Vous dites qu’il écoutait

en 2016

dans sa voiture

des

récitations du Coran.

Depuis quand exactement ?

– Depuis qu’on est parti chercher le frigo. Il m’a dit de pas mettre de musique car c’était péché et alors alors..."

Alors

tout à coup

Zagar devient

muet.

Sound off.

La bouche bouge.

Essaye

Mais rien ne sort.

Les yeux roulent.

Bug.


« Bouhlel a-t-il pu voir en vous une référence religieuse ? »


Débug.

« Je ne peux pas répondre à cette question sur Bouhlel car je ne suis pas lui et je n’ai pas à répondre à cette question c’est à lui qu’il faudra poser cette question… Mais je pense pas : il fait des critiques que je porte un short, je sais pas si je m’y connais mieux que lui en religion mais vous savez tout le monde m’aime bien même à la maison et même les enfants, je peux pas me permettre de me juger moi-même qui je suis, mais la société m’aime bien et moi je les aime bien la société moi aussi.

– Consultait-il des sites religieux ?

– La dernière fois chez lui il y avait la télévision la chaîne Al Jazeera Madame la Présidente vous connaissez la chaîne Al Jazeera ? Une fois je suis allé chez lui on regarde la télé, il m’avait dit passe avec les enfants et tout alors la deuxième fois je suis allé avec les enfants et il voulait pas m’ouvrir et j’ai tapé tapé tapé…

– Revenez vers le micro !

– J’étais avec les trois petits et il était dedans mais il n’a pas voulu m’ouvrir et…

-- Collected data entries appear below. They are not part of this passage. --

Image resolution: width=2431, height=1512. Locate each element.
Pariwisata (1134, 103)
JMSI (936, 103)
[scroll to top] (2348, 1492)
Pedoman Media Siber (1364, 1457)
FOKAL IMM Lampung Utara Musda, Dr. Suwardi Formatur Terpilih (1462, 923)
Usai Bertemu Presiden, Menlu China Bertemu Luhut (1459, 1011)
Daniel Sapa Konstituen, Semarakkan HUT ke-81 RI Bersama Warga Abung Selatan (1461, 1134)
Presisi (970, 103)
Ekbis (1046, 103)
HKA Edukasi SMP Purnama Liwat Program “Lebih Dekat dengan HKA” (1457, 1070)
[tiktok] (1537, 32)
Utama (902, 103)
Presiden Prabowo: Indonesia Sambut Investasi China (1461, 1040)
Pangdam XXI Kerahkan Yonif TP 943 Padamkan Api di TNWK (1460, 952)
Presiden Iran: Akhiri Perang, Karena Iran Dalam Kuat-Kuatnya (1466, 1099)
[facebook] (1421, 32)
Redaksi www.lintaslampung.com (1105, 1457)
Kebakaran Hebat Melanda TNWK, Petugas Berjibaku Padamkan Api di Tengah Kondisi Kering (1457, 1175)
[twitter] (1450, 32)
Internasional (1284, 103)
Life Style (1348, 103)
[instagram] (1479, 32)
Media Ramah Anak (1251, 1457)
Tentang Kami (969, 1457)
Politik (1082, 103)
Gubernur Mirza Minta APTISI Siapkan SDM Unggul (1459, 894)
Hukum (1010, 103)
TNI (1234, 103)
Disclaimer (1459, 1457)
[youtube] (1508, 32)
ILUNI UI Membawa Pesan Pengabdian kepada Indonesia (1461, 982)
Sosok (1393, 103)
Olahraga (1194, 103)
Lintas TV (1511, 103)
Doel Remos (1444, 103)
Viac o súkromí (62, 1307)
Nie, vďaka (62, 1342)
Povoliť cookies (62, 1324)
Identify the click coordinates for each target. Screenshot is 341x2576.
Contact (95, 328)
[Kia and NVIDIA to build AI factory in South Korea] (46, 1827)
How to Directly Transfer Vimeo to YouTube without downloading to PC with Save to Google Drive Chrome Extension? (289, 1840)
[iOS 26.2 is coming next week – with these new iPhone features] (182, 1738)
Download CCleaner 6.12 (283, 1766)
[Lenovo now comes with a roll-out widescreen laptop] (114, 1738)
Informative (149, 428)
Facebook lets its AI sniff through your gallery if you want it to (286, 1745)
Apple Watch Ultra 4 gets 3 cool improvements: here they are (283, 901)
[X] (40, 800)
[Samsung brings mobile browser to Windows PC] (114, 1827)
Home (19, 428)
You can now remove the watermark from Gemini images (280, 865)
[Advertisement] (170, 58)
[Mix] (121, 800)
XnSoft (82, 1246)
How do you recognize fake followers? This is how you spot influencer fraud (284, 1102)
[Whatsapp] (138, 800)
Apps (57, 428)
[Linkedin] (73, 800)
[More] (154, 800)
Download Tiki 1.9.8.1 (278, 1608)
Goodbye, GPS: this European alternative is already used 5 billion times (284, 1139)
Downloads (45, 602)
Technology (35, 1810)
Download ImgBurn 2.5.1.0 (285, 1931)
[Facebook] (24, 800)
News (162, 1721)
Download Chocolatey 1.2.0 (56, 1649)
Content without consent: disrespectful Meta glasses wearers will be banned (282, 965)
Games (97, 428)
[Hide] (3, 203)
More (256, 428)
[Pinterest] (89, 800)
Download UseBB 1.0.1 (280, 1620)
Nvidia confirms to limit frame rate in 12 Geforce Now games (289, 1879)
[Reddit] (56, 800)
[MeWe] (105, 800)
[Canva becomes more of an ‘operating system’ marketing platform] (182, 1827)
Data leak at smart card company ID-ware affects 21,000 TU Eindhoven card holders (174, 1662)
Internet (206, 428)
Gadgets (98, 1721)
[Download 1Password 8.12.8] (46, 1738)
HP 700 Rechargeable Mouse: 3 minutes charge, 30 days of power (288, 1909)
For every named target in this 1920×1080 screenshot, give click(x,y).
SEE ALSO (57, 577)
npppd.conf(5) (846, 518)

– Arrêtez de vous déplacer

revenez

devant le micro.

Saviez-vous,

pour la location du camion ?

– Non non non non non non pas du tout du tout mais moi j’ai besoin d’un frigo pour pouvoir vivre un frigo c’est tout à fait logique et c’est moi qui l’appelle pour le frigo et il passe à la maison après y a la gare de Saint-Roch et…

– Revenez au micro !

Arrêtez de vous déplacer !

Et écoutez les questions

jusqu’à la fin.

Pourquoi Bouhlel

est-il si agité

le jour de l’Aïd,

à votre avis ?

– Il est venu me chercher mais il avait oublié un tapis de prière à Acropolis alors on est parti à Acropolis et après on est repartis chercher le frigo et il a…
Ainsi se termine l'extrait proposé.